Visits to Mount Baker grew as the area developed. In 1924, 27,498 people came to Mount Baker National Forest. In 1939, that number shot up to 132,000 visitors, 48,500 of whom came in the winter. The beauty of the snowy landscape even attracted a Hollywood film company, which in 1934 began filming Jack London's Call of the Wild at Heather Meadows. However, during World War II, the mountain saw far fewer visitors and the cabins that used to hold skiers sat empty. As the war ended, climbers returned to the mountain with fresh motivation.
Amongst recreational activities on the mountain, skiing and snowboarding are the most popular.

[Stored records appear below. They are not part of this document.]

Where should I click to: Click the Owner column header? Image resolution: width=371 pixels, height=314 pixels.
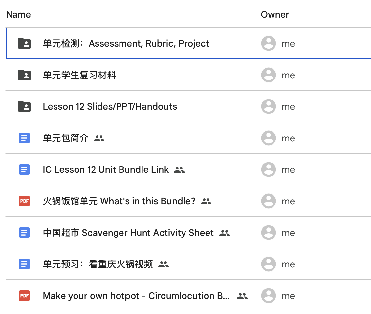[275, 14]
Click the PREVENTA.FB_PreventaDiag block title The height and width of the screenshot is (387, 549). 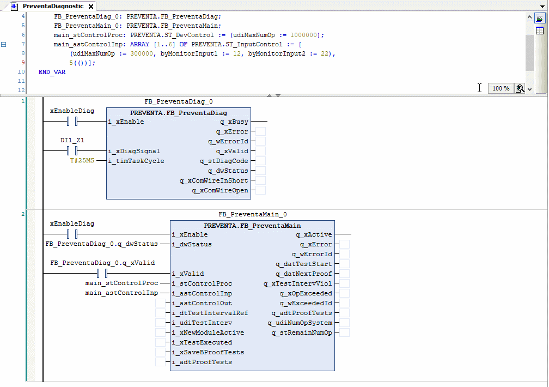(x=178, y=113)
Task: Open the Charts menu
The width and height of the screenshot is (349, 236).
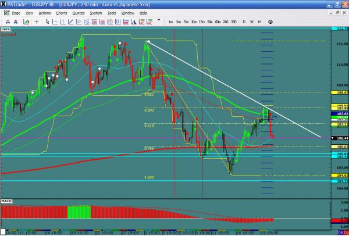Action: click(60, 12)

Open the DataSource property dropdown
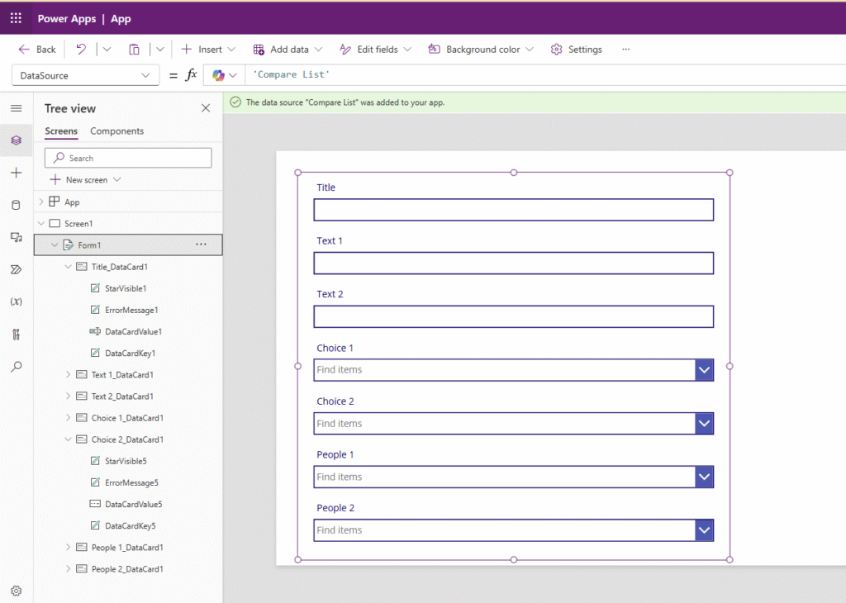click(x=85, y=75)
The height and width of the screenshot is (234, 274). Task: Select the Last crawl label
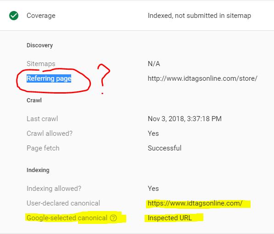point(42,119)
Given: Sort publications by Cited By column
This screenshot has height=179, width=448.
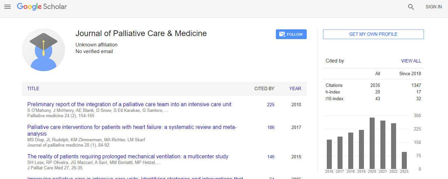Looking at the screenshot, I should (x=264, y=88).
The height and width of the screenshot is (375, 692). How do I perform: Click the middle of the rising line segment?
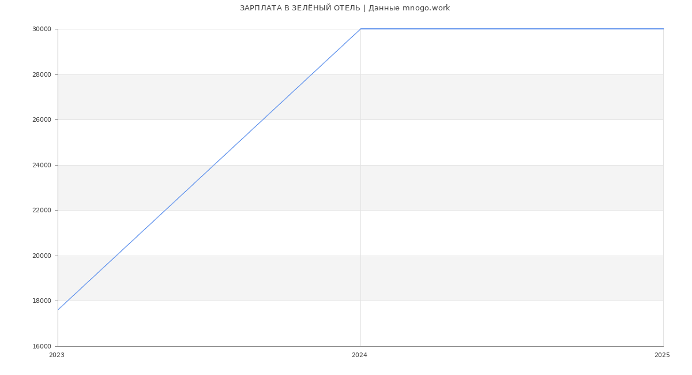click(209, 170)
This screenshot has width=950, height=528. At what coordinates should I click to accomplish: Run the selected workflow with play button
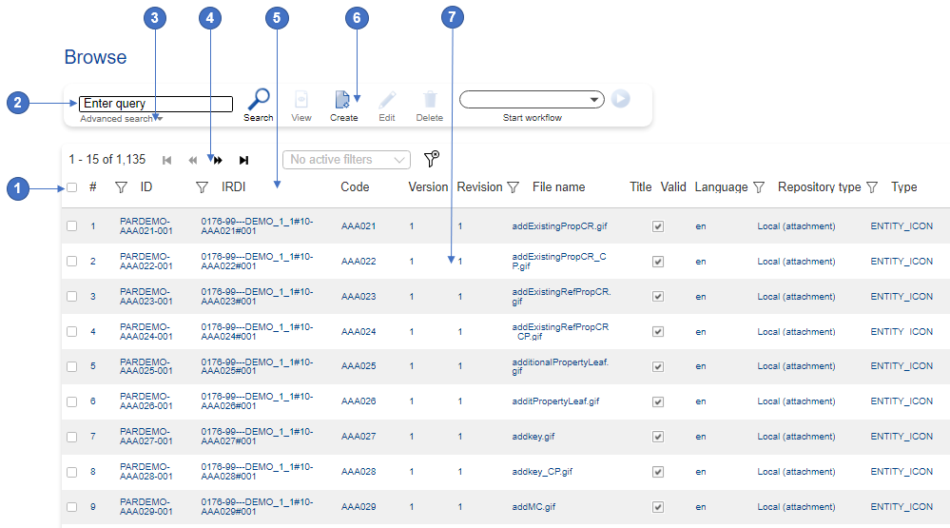point(620,99)
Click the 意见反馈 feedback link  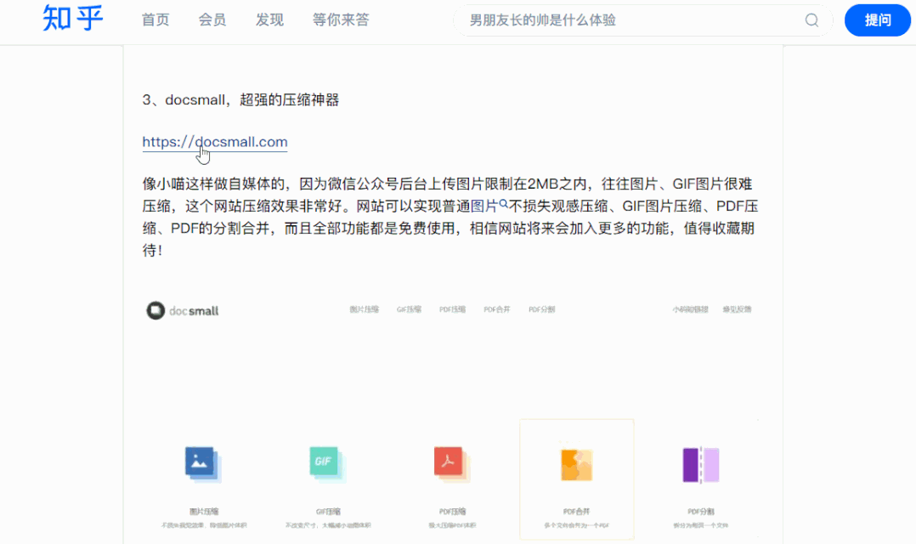click(x=738, y=309)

The first recorded attempts at ascending the mountain on skis occurred in the winter of 1930-1931. The Mount Baker Ski Club acquired a cabin and began taking regular skiing trips near Heather Meadows in 1931. In 1935, 130 skiers gathered on Mount Baker, competing in the Pacific Northwest Ski Associations first Slalom meet, cheered on by several thousand spectators. In 1937, the Mount Baker Ski Club finished constructing a new cabin just below Heather Meadows and the road was left open during the winter. The growth of the sport inspired logger Arthur Brandlund to build the mountain's first lift. This "hoisted sled" could carry 20 people up about 1,000 feet in less than five minutes. Today, the Mount Baker Ski Area, a business descendant of the Mount Baker Development Company that built and maintained hotels and lodges on the mountain, has eight chair lifts, three lodges, and offers 1,000 acres of slopes to visitors. In the winter of 1998 and 1999, the mountain received a record-setting 95 feet of snowfall due to La Nina weather patterns that season.
Looking Ahead
Stewardship of Mount Baker remains an important part of the mountain's story. In February 2023, the Nooksack Tribe signed an agreement with the U.S. Forest Service to co-manage sections of land within the Mount Baker-Snoqualmie National Forest. Then, in 2024 and 2025, federal forest policy and budget decisions opened the Mount Baker-Snoqualmie National Forest to logging and threatened to strip environmental protections.